The Congress meetings had been previously scheduled to focus on the latest edition of an annual assessment of worldwide threats to U.S. national security, mainly from China, Russia and Iran. But ever since The Atlantic's story broke, it is expected that this will now take priority.

The hearings come as top Democrats on prominent House committees sent a letter to four White House officials whom The Atlantic identified as potentially being in the Signal chat, asking for answers about the information shared.

"We are specially concerned that the reported deliberations may have constituted a security breach, because they relied upon an electronic messaging application that is not approved as a secure method for communicating classified information and because they inadvertently included at least one non-governmental party," read the letter, Secretary of State Marco Rubio, Hegseth, Waltz and Gabbard.

Separately, a group of 14 Senate Democrats sent a letter to Trump, calling the situation "an astonishingly cavalier approach to national security."
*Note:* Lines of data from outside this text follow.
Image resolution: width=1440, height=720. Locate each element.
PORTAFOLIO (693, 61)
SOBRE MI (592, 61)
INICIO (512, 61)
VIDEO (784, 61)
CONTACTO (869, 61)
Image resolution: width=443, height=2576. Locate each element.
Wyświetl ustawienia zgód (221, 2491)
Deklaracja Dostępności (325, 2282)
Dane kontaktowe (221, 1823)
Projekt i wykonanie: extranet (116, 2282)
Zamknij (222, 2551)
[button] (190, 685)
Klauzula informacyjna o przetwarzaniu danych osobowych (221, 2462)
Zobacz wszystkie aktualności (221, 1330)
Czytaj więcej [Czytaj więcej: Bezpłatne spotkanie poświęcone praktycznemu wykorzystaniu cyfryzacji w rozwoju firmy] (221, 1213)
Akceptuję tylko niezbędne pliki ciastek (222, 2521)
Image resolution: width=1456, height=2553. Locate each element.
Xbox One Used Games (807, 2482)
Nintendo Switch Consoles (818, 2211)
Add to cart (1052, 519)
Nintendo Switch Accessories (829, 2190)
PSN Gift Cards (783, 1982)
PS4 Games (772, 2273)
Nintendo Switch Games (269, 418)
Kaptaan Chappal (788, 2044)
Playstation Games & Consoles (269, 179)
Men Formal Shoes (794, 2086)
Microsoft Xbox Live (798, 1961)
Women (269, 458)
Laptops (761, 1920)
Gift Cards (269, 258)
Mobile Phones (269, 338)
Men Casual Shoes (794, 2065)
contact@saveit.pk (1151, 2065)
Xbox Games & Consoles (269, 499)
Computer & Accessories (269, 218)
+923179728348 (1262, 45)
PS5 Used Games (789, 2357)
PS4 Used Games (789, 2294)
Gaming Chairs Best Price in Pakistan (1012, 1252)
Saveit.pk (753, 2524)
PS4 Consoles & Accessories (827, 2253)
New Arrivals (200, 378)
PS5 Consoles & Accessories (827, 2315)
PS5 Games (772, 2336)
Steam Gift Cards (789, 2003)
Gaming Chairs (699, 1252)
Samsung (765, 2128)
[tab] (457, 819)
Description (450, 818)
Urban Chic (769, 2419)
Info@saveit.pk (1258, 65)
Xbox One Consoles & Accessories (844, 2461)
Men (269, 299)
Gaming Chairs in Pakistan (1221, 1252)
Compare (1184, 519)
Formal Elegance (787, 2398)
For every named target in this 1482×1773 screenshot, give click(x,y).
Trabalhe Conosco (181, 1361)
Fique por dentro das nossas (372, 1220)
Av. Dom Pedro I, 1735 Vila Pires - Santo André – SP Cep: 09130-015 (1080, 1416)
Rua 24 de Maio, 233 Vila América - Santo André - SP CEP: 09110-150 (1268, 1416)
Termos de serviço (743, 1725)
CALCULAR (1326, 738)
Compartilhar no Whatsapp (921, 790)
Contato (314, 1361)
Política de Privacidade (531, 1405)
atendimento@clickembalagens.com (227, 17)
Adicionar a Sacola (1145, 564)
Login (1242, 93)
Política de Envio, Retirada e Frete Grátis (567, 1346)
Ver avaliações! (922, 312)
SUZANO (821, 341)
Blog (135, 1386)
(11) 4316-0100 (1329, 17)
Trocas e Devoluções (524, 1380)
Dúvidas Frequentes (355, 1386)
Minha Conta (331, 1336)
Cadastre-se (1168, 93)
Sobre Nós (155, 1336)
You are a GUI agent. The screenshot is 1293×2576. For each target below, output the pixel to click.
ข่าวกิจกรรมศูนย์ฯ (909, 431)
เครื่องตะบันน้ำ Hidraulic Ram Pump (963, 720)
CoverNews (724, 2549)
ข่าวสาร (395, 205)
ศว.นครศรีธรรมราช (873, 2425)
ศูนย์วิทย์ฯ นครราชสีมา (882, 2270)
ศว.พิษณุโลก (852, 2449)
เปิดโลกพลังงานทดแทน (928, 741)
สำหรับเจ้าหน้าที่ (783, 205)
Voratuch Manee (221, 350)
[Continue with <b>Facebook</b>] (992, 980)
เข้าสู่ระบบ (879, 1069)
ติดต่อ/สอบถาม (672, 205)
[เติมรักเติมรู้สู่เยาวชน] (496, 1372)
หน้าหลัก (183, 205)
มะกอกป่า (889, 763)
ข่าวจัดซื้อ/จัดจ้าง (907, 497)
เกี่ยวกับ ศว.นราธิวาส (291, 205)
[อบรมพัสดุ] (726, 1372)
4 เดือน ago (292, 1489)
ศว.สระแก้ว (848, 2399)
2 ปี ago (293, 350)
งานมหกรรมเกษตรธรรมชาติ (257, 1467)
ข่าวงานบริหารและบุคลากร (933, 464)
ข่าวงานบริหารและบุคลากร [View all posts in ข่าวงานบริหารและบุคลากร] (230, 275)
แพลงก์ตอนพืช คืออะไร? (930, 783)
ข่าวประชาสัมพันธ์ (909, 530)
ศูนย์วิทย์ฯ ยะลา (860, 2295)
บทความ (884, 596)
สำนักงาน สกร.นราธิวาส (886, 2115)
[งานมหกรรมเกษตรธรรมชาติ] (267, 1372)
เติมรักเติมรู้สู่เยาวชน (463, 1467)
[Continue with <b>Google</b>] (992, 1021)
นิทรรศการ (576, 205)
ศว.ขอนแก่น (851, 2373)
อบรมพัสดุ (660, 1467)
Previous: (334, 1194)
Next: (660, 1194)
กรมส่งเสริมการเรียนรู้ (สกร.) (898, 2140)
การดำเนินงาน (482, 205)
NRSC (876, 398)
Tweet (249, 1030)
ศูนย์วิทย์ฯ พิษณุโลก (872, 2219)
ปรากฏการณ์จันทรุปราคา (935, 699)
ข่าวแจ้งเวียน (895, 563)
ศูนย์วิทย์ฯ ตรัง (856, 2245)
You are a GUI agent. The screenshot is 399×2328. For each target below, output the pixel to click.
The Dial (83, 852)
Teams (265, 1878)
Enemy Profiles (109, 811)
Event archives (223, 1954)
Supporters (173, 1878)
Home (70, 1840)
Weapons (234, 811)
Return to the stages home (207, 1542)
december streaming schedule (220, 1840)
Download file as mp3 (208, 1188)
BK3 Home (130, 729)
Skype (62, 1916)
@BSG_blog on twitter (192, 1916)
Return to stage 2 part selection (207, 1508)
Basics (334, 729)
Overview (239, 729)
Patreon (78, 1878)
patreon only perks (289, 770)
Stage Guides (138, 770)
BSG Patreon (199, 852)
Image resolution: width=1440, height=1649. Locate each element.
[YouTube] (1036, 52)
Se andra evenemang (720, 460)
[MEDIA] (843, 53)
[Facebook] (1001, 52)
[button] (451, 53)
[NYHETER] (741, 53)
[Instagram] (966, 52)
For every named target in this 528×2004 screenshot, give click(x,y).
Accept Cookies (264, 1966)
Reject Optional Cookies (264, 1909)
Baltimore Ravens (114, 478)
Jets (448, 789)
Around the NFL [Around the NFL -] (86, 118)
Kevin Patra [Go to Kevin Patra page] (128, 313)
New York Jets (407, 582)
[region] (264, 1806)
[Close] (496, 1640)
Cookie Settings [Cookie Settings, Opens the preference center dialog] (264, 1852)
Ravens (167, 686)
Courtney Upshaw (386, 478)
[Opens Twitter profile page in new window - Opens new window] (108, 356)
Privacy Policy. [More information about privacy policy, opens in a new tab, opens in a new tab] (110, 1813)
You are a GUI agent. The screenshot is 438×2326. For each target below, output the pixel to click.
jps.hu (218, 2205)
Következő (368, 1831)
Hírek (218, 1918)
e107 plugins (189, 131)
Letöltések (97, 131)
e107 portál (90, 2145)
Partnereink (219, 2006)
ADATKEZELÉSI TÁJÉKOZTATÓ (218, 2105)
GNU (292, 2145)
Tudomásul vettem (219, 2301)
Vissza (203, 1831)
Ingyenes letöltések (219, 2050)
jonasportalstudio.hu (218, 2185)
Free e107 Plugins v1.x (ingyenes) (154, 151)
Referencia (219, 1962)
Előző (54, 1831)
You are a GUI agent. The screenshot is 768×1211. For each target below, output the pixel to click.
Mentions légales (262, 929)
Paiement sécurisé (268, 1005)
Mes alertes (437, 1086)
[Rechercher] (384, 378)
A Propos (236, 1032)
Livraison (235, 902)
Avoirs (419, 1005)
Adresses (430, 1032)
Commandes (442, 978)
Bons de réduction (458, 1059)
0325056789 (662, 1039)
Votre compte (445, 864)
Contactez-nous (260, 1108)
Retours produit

"It does not take imagination to consider the likely ramifications if this information had been made public prior to the strike— or worse, if it had been shared with or visible to an adversary rather than a reporter who seems to have a better grasp of how to handle classified information than you National Security Advisor," the senators wrote.

Goldberg told NPR that he was not vetted before being added to the Signal group chat, where he was exposed to "operational military information" with details including targets, weapons and attack sequencing. Such conversations are supposed to take place in what's known as a Sensitive Compartmented Information Facility (SCIF), a secure room that top-ranking officials have in their offices and homes.

National security experts have voiced alarm that they instead used a publicly available messaging app. In fact, a 2023 Department of Defense memo specifically cited Signal as an example of an "unmanaged" messaging app that is not authorized to transmit non-public DOD information.